Records drawn from a dataset:
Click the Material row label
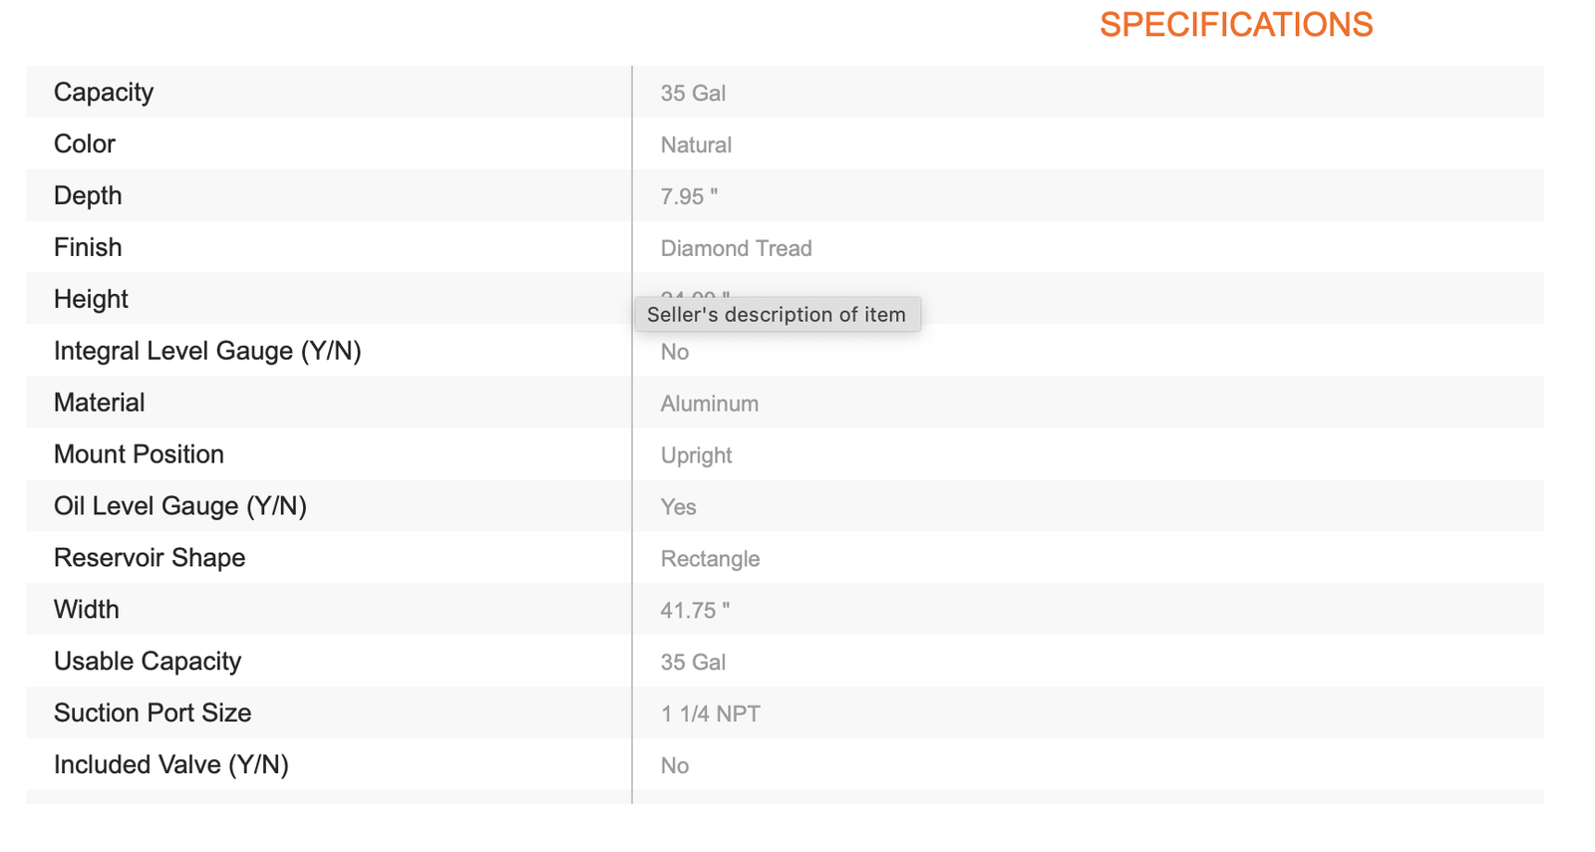100,404
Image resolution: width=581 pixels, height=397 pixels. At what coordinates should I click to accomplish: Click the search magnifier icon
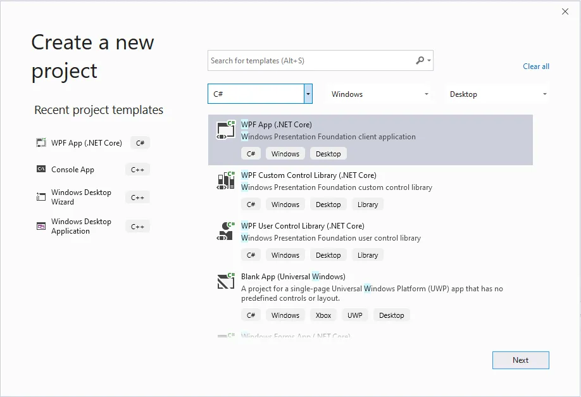coord(420,61)
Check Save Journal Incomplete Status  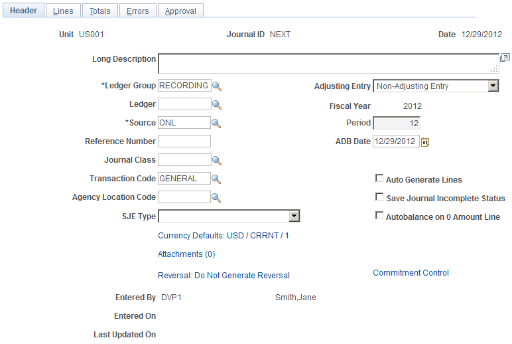click(x=379, y=197)
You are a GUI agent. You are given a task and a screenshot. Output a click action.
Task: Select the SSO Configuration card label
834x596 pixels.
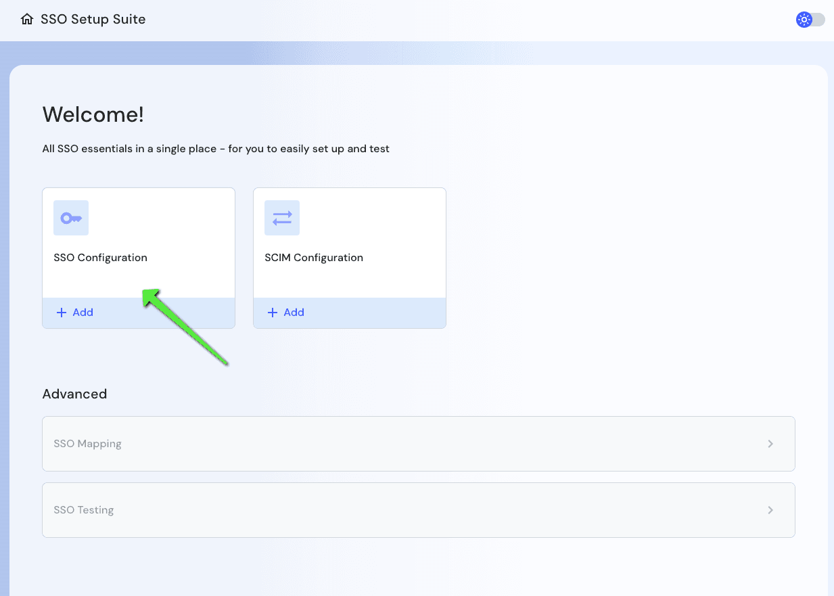(100, 257)
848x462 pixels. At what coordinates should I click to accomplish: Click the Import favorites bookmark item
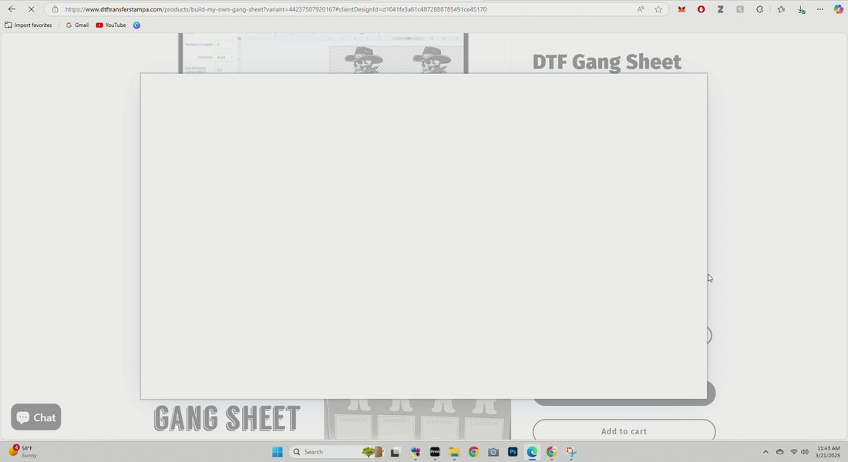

Activity: Write out exactly the lines that run from the one containing "834x596 pixels." to the last line of the entries above, both ends kept, pictures left out.

Written answer:
834x596 pixels.
(100, 257)
848x462 pixels. At what coordinates should I click to accomplish: Click the Import favorites bookmark item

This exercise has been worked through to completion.